* _What the task asks_
Count the lines below that contain the string "screenshot", treating uppercase and lowercase as different. Reply with the number alone.

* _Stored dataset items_
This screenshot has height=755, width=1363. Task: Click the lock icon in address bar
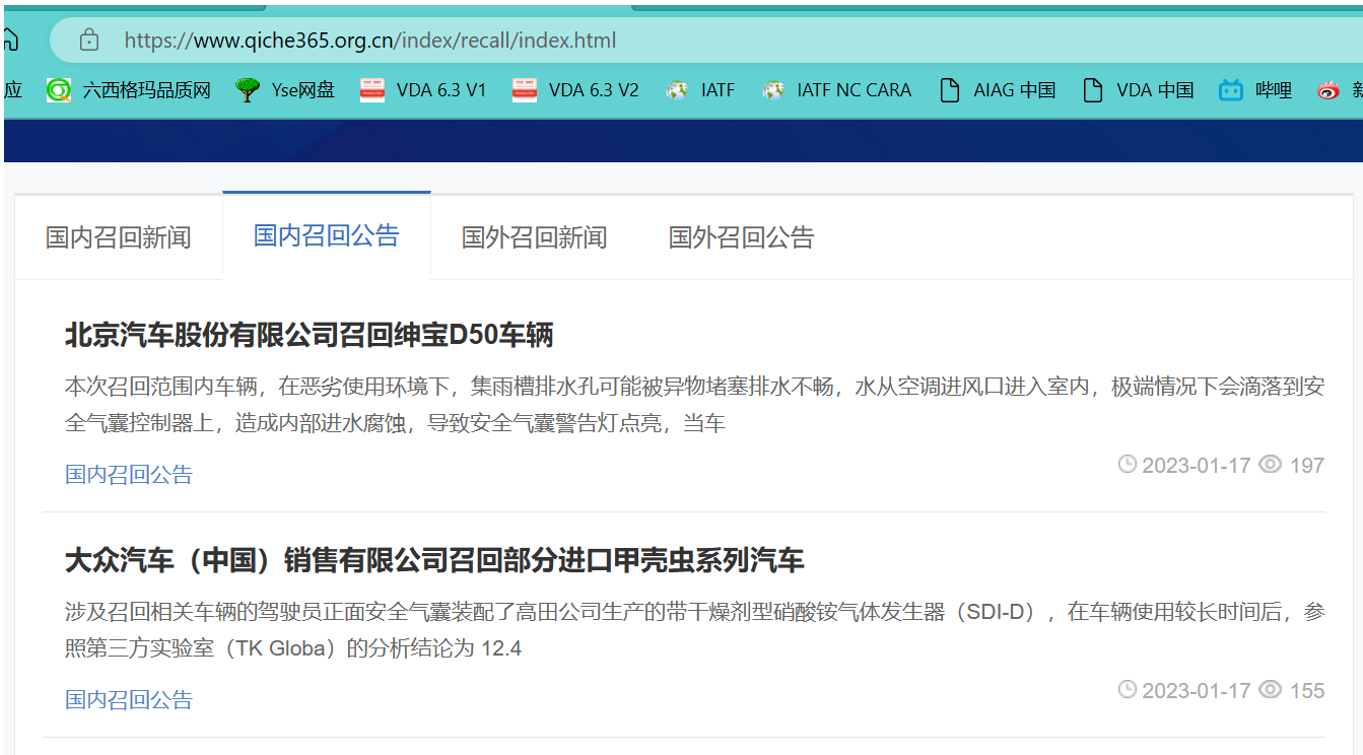[89, 40]
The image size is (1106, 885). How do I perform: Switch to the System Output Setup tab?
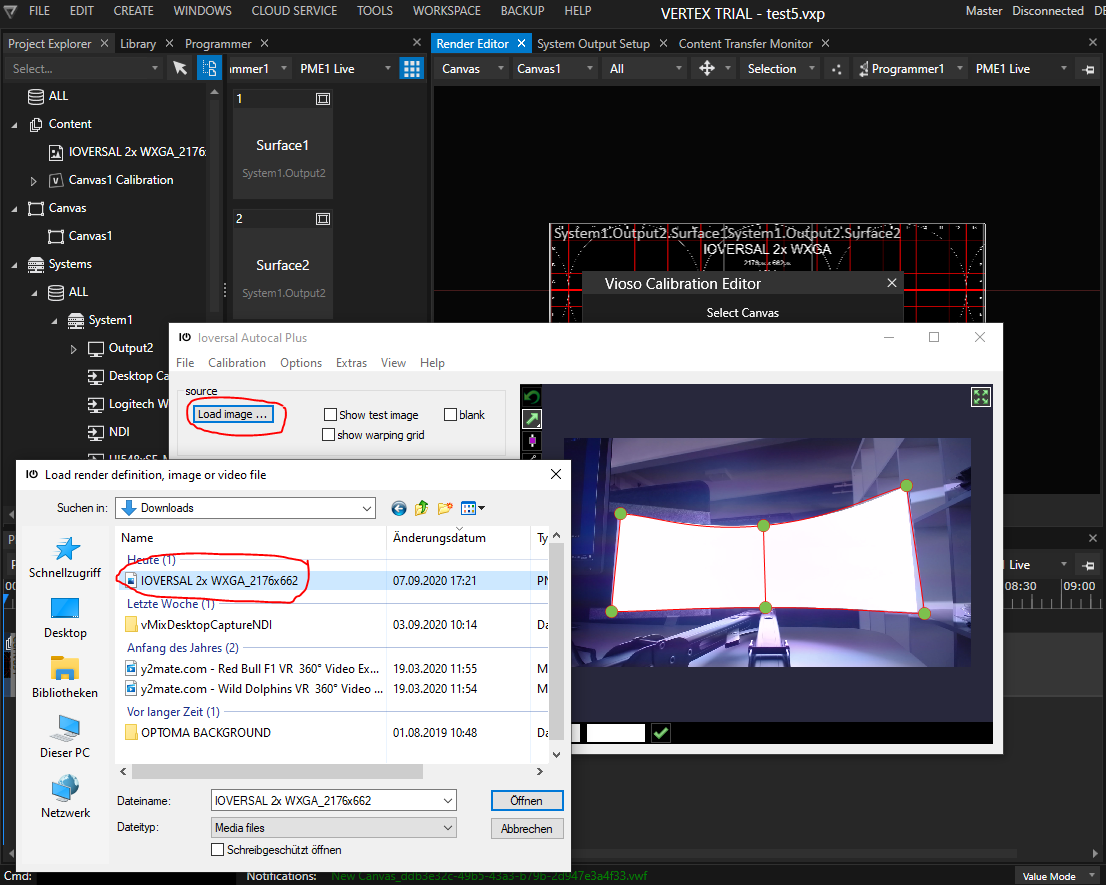[x=593, y=44]
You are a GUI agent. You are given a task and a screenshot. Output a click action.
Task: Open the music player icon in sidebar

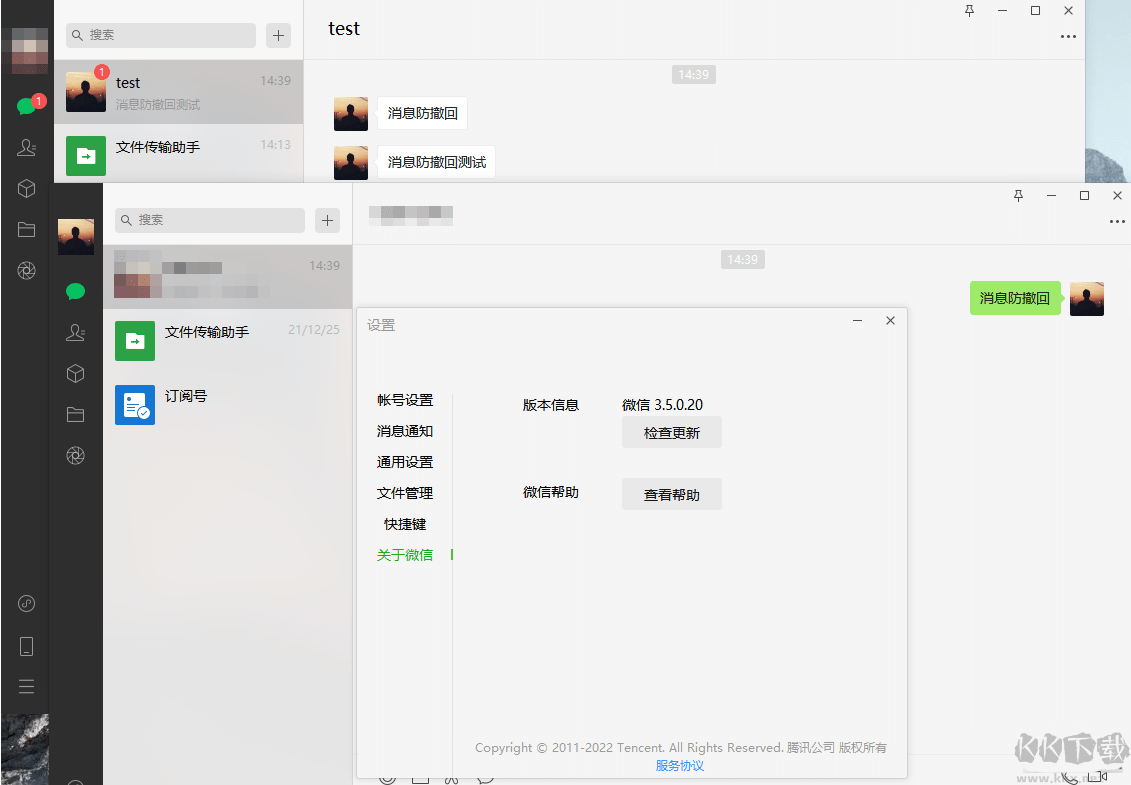(x=25, y=603)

* _Task solution_
2